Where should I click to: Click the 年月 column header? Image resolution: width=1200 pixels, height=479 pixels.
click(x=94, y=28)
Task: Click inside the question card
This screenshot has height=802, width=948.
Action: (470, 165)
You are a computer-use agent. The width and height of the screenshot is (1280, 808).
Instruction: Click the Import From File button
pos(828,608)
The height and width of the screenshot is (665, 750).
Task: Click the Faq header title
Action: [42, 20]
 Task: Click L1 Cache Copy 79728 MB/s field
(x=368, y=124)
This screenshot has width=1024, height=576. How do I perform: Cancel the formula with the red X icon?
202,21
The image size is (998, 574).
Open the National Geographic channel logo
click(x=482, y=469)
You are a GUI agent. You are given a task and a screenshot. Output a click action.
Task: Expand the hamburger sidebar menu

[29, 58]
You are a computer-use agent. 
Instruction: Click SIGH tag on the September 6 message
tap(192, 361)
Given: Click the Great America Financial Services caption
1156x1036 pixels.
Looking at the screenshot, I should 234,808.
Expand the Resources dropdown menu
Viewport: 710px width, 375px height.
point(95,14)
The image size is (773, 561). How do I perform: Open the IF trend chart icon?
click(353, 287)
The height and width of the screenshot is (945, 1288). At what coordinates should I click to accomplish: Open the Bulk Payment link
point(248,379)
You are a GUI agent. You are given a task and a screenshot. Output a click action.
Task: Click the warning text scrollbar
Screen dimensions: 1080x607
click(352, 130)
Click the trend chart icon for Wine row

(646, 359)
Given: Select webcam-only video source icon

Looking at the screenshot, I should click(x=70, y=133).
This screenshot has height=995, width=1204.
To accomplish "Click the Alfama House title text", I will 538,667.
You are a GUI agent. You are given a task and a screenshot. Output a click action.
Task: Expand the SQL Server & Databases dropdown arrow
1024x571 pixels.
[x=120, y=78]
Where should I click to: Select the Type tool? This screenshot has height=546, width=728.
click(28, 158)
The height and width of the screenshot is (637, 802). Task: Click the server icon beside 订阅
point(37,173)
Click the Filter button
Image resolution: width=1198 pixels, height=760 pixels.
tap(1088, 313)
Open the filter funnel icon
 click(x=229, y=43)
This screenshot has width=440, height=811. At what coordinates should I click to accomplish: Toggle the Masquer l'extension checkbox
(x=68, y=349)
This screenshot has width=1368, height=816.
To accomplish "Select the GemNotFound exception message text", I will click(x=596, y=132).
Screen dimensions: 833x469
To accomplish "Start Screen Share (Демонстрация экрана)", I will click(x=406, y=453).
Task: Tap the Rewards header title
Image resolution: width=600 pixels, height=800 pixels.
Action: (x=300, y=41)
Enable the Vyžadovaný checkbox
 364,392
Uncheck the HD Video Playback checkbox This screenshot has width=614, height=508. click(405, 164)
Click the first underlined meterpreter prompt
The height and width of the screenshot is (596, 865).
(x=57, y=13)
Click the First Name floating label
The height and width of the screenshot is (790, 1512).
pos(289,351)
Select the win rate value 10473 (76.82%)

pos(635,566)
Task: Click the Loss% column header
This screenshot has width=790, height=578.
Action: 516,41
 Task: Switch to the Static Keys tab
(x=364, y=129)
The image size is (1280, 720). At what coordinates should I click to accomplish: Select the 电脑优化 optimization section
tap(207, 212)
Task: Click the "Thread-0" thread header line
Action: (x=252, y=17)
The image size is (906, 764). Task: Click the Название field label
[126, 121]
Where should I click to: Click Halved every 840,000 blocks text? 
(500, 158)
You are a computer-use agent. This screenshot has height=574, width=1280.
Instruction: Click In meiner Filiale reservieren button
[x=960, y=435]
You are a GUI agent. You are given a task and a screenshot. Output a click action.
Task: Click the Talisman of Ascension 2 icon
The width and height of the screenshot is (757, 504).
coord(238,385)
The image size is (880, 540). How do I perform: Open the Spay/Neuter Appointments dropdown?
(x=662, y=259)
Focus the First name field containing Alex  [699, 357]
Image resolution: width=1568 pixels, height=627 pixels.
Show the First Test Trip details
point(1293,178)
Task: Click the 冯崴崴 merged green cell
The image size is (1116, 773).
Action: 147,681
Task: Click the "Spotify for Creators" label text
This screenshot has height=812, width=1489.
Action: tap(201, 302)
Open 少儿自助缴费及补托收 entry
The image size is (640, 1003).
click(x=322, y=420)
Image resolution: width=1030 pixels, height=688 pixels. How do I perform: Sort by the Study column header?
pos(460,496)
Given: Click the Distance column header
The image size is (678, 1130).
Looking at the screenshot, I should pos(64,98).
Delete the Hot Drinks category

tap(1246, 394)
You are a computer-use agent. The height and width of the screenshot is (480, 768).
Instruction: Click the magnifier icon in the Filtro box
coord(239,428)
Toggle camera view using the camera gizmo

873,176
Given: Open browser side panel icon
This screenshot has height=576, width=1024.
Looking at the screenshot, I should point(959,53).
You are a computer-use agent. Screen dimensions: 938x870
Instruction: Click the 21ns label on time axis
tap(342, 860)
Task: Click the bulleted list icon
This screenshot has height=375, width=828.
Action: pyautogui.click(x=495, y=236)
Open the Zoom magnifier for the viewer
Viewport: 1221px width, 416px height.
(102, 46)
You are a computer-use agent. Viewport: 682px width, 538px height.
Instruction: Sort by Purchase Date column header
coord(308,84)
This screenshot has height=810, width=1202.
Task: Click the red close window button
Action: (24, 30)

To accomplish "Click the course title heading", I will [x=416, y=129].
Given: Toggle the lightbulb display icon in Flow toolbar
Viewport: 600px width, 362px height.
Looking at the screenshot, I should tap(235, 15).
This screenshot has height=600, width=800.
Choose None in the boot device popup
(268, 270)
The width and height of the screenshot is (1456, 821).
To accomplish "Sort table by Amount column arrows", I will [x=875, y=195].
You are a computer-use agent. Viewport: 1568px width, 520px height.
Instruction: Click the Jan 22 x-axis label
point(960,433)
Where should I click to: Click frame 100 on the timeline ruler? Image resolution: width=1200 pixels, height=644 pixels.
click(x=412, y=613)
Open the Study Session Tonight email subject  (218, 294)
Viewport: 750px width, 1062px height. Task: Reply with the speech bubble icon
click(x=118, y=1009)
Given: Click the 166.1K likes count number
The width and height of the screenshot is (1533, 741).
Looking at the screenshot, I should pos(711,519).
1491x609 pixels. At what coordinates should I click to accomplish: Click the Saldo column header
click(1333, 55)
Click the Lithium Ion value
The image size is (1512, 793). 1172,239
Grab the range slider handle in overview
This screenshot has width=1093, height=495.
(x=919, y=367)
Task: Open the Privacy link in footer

**BRIEF**.
Report the count, and only the count, of lines in the records above that contain "agent".

**TASK RESPONSE**.
11